§ SUPPLIED ENTRIES
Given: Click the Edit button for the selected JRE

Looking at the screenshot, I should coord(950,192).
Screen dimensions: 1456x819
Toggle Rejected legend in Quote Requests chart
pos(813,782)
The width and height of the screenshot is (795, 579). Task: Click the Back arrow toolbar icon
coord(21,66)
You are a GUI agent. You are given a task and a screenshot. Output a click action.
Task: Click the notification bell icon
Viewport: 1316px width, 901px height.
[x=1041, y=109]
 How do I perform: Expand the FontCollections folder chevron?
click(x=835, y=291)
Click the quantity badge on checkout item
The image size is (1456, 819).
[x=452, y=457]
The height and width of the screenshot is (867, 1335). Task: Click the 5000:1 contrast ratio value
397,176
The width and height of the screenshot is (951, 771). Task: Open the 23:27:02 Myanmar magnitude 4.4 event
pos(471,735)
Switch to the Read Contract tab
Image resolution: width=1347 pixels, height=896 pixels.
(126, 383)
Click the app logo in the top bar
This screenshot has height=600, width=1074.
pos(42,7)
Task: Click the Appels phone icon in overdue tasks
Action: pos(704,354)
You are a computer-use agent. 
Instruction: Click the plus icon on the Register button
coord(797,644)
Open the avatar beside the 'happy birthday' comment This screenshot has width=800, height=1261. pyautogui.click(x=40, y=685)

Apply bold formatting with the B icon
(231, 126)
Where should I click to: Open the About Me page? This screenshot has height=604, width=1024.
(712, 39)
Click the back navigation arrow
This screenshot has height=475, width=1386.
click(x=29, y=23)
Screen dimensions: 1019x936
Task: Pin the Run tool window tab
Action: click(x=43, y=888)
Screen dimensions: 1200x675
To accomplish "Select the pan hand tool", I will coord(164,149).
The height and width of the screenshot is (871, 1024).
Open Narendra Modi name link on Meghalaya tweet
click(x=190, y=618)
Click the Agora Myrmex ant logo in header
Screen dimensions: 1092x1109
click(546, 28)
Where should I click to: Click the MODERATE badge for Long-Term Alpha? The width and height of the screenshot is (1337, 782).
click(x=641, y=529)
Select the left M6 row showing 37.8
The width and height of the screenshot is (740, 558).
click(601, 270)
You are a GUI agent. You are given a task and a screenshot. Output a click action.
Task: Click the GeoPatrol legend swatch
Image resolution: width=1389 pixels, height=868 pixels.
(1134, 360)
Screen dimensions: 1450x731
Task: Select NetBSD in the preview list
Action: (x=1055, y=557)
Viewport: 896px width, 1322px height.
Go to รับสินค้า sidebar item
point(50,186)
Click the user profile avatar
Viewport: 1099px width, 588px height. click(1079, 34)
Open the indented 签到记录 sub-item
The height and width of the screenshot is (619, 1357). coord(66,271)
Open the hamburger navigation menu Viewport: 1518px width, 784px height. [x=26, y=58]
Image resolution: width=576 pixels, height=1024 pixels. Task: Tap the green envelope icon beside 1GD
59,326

§ WORK ITEM
Print the listing once more, exactly as it stands above.

§ OUTPUT OF THE EXERCISE
Given: Click the Edit button for the selected JRE

Looking at the screenshot, I should coord(950,192).
Screen dimensions: 1456x819
Toggle Rejected legend in Quote Requests chart
pos(813,782)
The width and height of the screenshot is (795, 579). Task: Click the Back arrow toolbar icon
coord(21,66)
You are a GUI agent. You are given a task and a screenshot. Output a click action.
Task: Click the notification bell icon
Viewport: 1316px width, 901px height.
[x=1041, y=109]
 How do I perform: Expand the FontCollections folder chevron?
click(x=835, y=291)
Click the quantity badge on checkout item
The image size is (1456, 819).
[x=452, y=457]
The height and width of the screenshot is (867, 1335). Task: Click the 5000:1 contrast ratio value
397,176
The width and height of the screenshot is (951, 771). Task: Open the 23:27:02 Myanmar magnitude 4.4 event
pos(471,735)
Switch to the Read Contract tab
Image resolution: width=1347 pixels, height=896 pixels.
(126, 383)
Click the app logo in the top bar
This screenshot has height=600, width=1074.
pos(42,7)
Task: Click the Appels phone icon in overdue tasks
Action: pos(704,354)
You are a computer-use agent. 
Instruction: Click the plus icon on the Register button
coord(797,644)
Open the avatar beside the 'happy birthday' comment This screenshot has width=800, height=1261. pyautogui.click(x=40, y=685)

Apply bold formatting with the B icon
(231, 126)
Where should I click to: Open the About Me page? This screenshot has height=604, width=1024.
(712, 39)
Click the back navigation arrow
This screenshot has height=475, width=1386.
click(x=29, y=23)
Screen dimensions: 1019x936
Task: Pin the Run tool window tab
Action: click(x=43, y=888)
Screen dimensions: 1200x675
To accomplish "Select the pan hand tool", I will coord(164,149).
The height and width of the screenshot is (871, 1024).
Open Narendra Modi name link on Meghalaya tweet
click(x=190, y=618)
Click the Agora Myrmex ant logo in header
Screen dimensions: 1092x1109
click(546, 28)
Where should I click to: Click the MODERATE badge for Long-Term Alpha? The width and height of the screenshot is (1337, 782).
click(x=641, y=529)
Select the left M6 row showing 37.8
The width and height of the screenshot is (740, 558).
click(601, 270)
You are a GUI agent. You are given a task and a screenshot. Output a click action.
Task: Click the GeoPatrol legend swatch
Image resolution: width=1389 pixels, height=868 pixels.
(1134, 360)
Screen dimensions: 1450x731
Task: Select NetBSD in the preview list
Action: (x=1055, y=557)
Viewport: 896px width, 1322px height.
Go to รับสินค้า sidebar item
point(50,186)
Click the user profile avatar
Viewport: 1099px width, 588px height. click(1079, 34)
Open the indented 签到记录 sub-item
The height and width of the screenshot is (619, 1357). coord(66,271)
Open the hamburger navigation menu Viewport: 1518px width, 784px height. [x=26, y=58]
Image resolution: width=576 pixels, height=1024 pixels. Task: Tap the green envelope icon beside 1GD
59,326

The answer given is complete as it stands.